Many students the Poli-Laddises met assumed all Americans knew one another and would ask the family to deliver messages to sponsors like, "I just want them to know how much I love them. I hope I get to meet them someday."

The Poli-Laddises met their own sponsored students: high-schooler Tsubi, who also goes by "Fred;" and Esther, who's 11 or 12 years old.

On one day of the trip, Zoe attended classes with Esther to experience education in Uganda from the viewpoint of a student. Zoe admitted she didn't get a lot of classwork done, since the students were fascinated by her presence and clamored all at once, "Who is the president [of America]? Do you know Superman or the Hulk or Ironman? Are they real?"

"I've heard a lot about them," was Zoe's tactful response.

Esther was shy, but Tsubi, who wants to study both agriculture and art, gave Zoe's brother paintings and an entire book of drawings he had done. Tsubi ended up at the orphanage founded by The Giving Circle after both of his parents died of HIV/AIDS.

Since none of the children at the orphanage know their birthdays, Zoe threw one party for all 15 children there. Dr. Poli told The Evangelist she was surprised to see her daughter take the lead on decorating and choosing party favors like Frisbees and balls, saying, "I've got this."

The trip had a big impact on Zoe. She's now more aware of issues affecting the Third World and wants to become more involved in resolving them. She said she may become a doctor like her parents someday, so "I could go back [to Uganda] and help out."

Dr. Poli recalled buying coffee after the trip and thinking, "That could buy a month's worth of meals" for a child in Africa. Having worked at The Giving Circle's health clinic in Uganda, she said she saw an infant dying of starvation and realized that the single mother could not take the baby to a hospital and leave her four other children unattended.

Dr.
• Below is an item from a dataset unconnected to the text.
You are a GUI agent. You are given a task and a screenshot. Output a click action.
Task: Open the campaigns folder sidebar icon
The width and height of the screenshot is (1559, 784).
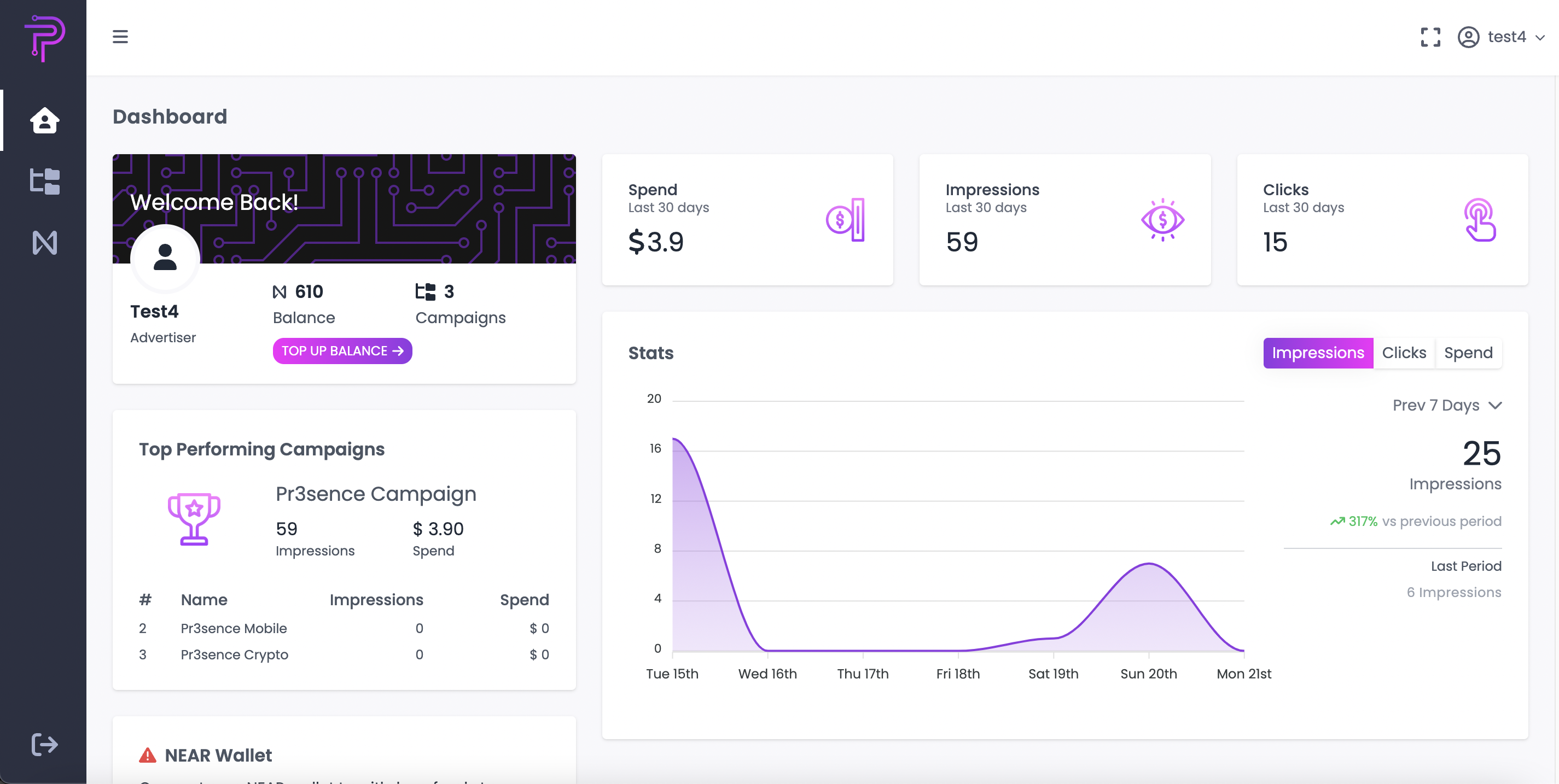(45, 181)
Poli felt helpless. She quoted Mr. Bertrand, the co-founder of The Giving Circle, who insists that "education is the way to change this" cycle of poverty in Africa.

Zoe, for her part, learned about gratitude: how much more the Ugandan children appreciate what they have, compared to Americans; and "how little we [have to] give up that can change their lives.

"I hope to be able to go back," she said.